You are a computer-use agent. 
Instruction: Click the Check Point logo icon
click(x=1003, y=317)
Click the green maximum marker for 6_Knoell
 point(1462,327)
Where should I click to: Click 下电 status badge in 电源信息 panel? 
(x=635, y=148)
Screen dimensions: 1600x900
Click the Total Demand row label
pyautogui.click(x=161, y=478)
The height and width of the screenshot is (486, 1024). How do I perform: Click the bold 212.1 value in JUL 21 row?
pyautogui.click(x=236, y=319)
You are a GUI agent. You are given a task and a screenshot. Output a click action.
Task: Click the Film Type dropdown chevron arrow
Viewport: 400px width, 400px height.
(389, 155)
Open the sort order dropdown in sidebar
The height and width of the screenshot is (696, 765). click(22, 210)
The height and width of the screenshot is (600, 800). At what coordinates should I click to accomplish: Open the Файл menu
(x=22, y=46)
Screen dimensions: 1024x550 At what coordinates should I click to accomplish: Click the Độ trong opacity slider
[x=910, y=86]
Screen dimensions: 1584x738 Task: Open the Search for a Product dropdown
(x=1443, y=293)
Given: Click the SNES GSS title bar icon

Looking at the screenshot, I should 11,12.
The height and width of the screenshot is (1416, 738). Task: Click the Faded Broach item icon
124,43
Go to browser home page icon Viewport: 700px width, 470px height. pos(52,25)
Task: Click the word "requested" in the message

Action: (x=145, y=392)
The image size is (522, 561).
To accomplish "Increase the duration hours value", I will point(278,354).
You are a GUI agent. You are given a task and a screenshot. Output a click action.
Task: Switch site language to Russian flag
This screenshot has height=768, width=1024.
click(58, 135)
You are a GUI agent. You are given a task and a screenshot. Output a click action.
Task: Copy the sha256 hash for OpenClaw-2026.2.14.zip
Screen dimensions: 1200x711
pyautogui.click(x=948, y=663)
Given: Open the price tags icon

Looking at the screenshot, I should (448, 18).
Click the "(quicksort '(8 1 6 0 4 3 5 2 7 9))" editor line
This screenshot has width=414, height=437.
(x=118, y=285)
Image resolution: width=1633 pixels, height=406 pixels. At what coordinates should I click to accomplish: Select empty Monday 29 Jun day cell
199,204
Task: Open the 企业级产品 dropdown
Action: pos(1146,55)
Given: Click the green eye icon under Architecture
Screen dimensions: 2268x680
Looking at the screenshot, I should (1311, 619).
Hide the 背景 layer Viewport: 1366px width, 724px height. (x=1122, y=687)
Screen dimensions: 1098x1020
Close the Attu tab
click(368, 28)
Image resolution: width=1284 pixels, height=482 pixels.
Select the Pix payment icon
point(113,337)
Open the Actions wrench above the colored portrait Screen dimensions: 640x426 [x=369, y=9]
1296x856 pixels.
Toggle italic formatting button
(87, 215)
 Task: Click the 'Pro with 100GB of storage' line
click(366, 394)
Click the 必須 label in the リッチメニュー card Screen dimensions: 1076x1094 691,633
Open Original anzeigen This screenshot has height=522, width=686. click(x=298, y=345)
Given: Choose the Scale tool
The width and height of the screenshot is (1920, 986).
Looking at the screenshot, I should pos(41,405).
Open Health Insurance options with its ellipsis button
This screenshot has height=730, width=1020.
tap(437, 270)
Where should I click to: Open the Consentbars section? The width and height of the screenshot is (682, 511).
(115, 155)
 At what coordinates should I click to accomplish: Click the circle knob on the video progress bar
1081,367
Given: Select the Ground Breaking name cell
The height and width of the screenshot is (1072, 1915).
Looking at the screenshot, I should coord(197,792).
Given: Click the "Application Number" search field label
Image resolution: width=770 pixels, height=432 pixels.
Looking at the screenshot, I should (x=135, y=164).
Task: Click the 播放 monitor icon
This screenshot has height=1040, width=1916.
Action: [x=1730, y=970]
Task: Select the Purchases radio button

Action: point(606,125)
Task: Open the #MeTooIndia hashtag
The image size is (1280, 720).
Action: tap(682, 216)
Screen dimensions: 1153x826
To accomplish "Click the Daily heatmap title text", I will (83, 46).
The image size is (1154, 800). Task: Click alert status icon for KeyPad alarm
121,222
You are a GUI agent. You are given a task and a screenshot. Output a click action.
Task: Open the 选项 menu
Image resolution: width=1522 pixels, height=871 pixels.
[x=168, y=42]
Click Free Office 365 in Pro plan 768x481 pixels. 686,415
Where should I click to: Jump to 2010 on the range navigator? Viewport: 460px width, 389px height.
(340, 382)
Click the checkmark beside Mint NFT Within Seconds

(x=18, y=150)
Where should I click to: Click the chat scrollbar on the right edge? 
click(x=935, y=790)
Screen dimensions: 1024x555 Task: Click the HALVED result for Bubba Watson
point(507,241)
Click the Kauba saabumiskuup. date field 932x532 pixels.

•••

■ YOUR GOAL ■
Print out the whole of the material exactly, line for line.

■ WRITTEN SOLUTION ■
You are a computer-use agent. 
Instruction: Click the Check Point logo icon
click(x=1003, y=317)
Click the green maximum marker for 6_Knoell
 point(1462,327)
Where should I click to: Click 下电 status badge in 电源信息 panel? 
(x=635, y=148)
Screen dimensions: 1600x900
Click the Total Demand row label
pyautogui.click(x=161, y=478)
The height and width of the screenshot is (486, 1024). How do I perform: Click the bold 212.1 value in JUL 21 row?
pyautogui.click(x=236, y=319)
You are a GUI agent. You are given a task and a screenshot. Output a click action.
Task: Click the Film Type dropdown chevron arrow
Viewport: 400px width, 400px height.
(389, 155)
Open the sort order dropdown in sidebar
The height and width of the screenshot is (696, 765). click(22, 210)
The height and width of the screenshot is (600, 800). At what coordinates should I click to accomplish: Open the Файл menu
(x=22, y=46)
Screen dimensions: 1024x550 At what coordinates should I click to accomplish: Click the Độ trong opacity slider
[x=910, y=86]
Screen dimensions: 1584x738 Task: Open the Search for a Product dropdown
(x=1443, y=293)
Given: Click the SNES GSS title bar icon

Looking at the screenshot, I should 11,12.
The height and width of the screenshot is (1416, 738). Task: Click the Faded Broach item icon
124,43
Go to browser home page icon Viewport: 700px width, 470px height. pos(52,25)
Task: Click the word "requested" in the message

Action: (x=145, y=392)
The image size is (522, 561).
To accomplish "Increase the duration hours value", I will point(278,354).
You are a GUI agent. You are given a task and a screenshot. Output a click action.
Task: Switch site language to Russian flag
This screenshot has height=768, width=1024.
click(58, 135)
You are a GUI agent. You are given a task and a screenshot. Output a click action.
Task: Copy the sha256 hash for OpenClaw-2026.2.14.zip
Screen dimensions: 1200x711
pyautogui.click(x=948, y=663)
Given: Open the price tags icon

Looking at the screenshot, I should (448, 18).
Click the "(quicksort '(8 1 6 0 4 3 5 2 7 9))" editor line
This screenshot has width=414, height=437.
(x=118, y=285)
Image resolution: width=1633 pixels, height=406 pixels. At what coordinates should I click to accomplish: Select empty Monday 29 Jun day cell
199,204
Task: Open the 企业级产品 dropdown
Action: pos(1146,55)
Given: Click the green eye icon under Architecture
Screen dimensions: 2268x680
Looking at the screenshot, I should (1311, 619).
Hide the 背景 layer Viewport: 1366px width, 724px height. (x=1122, y=687)
Screen dimensions: 1098x1020
Close the Attu tab
click(368, 28)
Image resolution: width=1284 pixels, height=482 pixels.
Select the Pix payment icon
point(113,337)
Open the Actions wrench above the colored portrait Screen dimensions: 640x426 [x=369, y=9]
1296x856 pixels.
Toggle italic formatting button
(87, 215)
 Task: Click the 'Pro with 100GB of storage' line
click(366, 394)
Click the 必須 label in the リッチメニュー card Screen dimensions: 1076x1094 691,633
Open Original anzeigen This screenshot has height=522, width=686. click(x=298, y=345)
Given: Choose the Scale tool
The width and height of the screenshot is (1920, 986).
Looking at the screenshot, I should pos(41,405).
Open Health Insurance options with its ellipsis button
This screenshot has height=730, width=1020.
tap(437, 270)
Where should I click to: Open the Consentbars section? The width and height of the screenshot is (682, 511).
(115, 155)
 At what coordinates should I click to accomplish: Click the circle knob on the video progress bar
1081,367
Given: Select the Ground Breaking name cell
The height and width of the screenshot is (1072, 1915).
Looking at the screenshot, I should coord(197,792).
Given: Click the "Application Number" search field label
Image resolution: width=770 pixels, height=432 pixels.
Looking at the screenshot, I should (x=135, y=164).
Task: Click the 播放 monitor icon
This screenshot has height=1040, width=1916.
Action: [x=1730, y=970]
Task: Select the Purchases radio button

Action: point(606,125)
Task: Open the #MeTooIndia hashtag
The image size is (1280, 720).
Action: tap(682, 216)
Screen dimensions: 1153x826
To accomplish "Click the Daily heatmap title text", I will (83, 46).
The image size is (1154, 800). Task: Click alert status icon for KeyPad alarm
121,222
You are a GUI agent. You are given a task and a screenshot. Output a click action.
Task: Open the 选项 menu
Image resolution: width=1522 pixels, height=871 pixels.
[x=168, y=42]
Click Free Office 365 in Pro plan 768x481 pixels. 686,415
Where should I click to: Jump to 2010 on the range navigator? Viewport: 460px width, 389px height.
(340, 382)
Click the checkmark beside Mint NFT Within Seconds

(x=18, y=150)
Where should I click to: Click the chat scrollbar on the right edge? 
click(x=935, y=790)
Screen dimensions: 1024x555 Task: Click the HALVED result for Bubba Watson
point(507,241)
Click the Kauba saabumiskuup. date field 932x532 pixels.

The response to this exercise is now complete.